At each step, the agent gets the whole state of the board in a form of a 1D array, which is the flattened version of the following 2D array.
7 8 8 9
7 8 8 9
4 5 5 6
4 1 2 6
0 10 10 3
As it can be seen, each piece is encoded with a different number. This significantly increases the number of possible states. A simpler state representation would be the one where pieces of the same type are encoded with the same number. Since, for example, it doesn’t matter which 1X1 piece is at the bottom left, it could be either of 0, 1, 2, 3 and it wouldn’t make a difference. But since, deep RL can handle huge state space, I go with the shown state representation. Also, to humans it wouldn’t make a difference if someone were to color each piece with a different color. We would simply choose to ignore that extra information.
Note, the above BFS is run with the simpler state representation, otherwise it doesn’t halt even in 4hrs, visiting more than 350k unique states. I use the tree generated by BFS to get the depth of a given state, referred as “state-depth”.
For each state, the agent outputs an action which is an integer value from 0 to 39, where each number represents a specific piece and a specific direction. Since there are 10 pieces and 4 directions, there are 40 different actions.
Experiments
Vanilla PPO
Although as explained above, it’s extremely unlikely that PPO all by itself would be able to solve Klotski in a reasonable amount of time because of sparse reward problem, I anyway ran it out of curiosity with the following config.
{
.
.
"num_workers": 10,
"batch_mode": "complete_episodes",
"observation_filter": "MeanStdFilter",
"sample_batch_size": 64,
"sgd_minibatch_size": 512,
"num_sgd_iter": 10,
"train_batch_size": 4096
.
.
}
As expected it doesn’t perform well. For future comparison, the maximum state-depth value achieved by PPO is 45 with mean of around 17 during training.
PPO with Naive Implementation of Novelty
Since the problem here is lack of rewards, we can definitely make use of intrinsic rewards or, a.k.a, self motivation or curiosity. Basically, we can reward the agent according to how novel the current state is. This motivates the agent to explore more and more states since it gets rewarded positively for visiting a novel state.

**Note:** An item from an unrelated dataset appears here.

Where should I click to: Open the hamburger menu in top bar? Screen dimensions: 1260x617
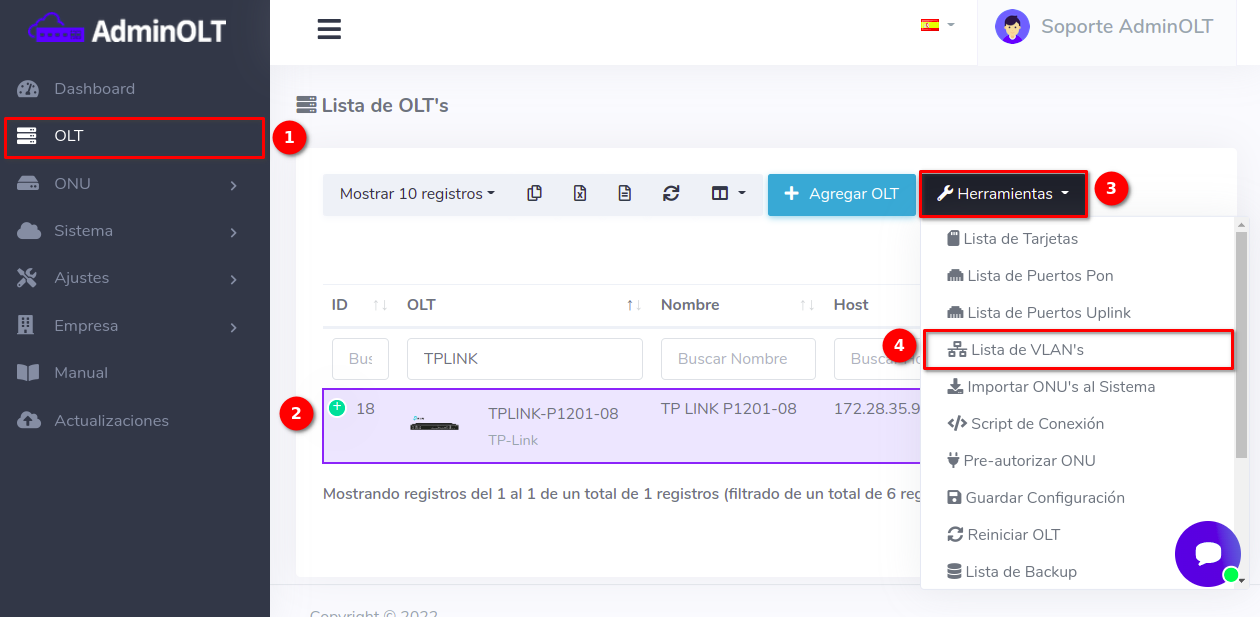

A naive implementation of that is maintaining a dictionary which keeps the record of whether a simple representation of a state has been visited or not. Since there are only about 24k of them, this approach is feasible. Next, reward the agent +0.1 if the state is not visited. And finally, flush the dictionary after every episode. Flushing the dictionary after every episode is crucial since no further reward is given for visiting a state more than once. This definitely makes the environment non-stationary, since visiting a state would sometime give a reward and other times won’t, but generally it’s not an issue. [cite]
This approach works decently well but seems to be very sensitive to the horizon value, i.e., the maximum number of steps allowed per episode. But nonetheless, it works decent enough and reaches maximum state-depth of 85 and with mean of 45. Put a video.
To be continued.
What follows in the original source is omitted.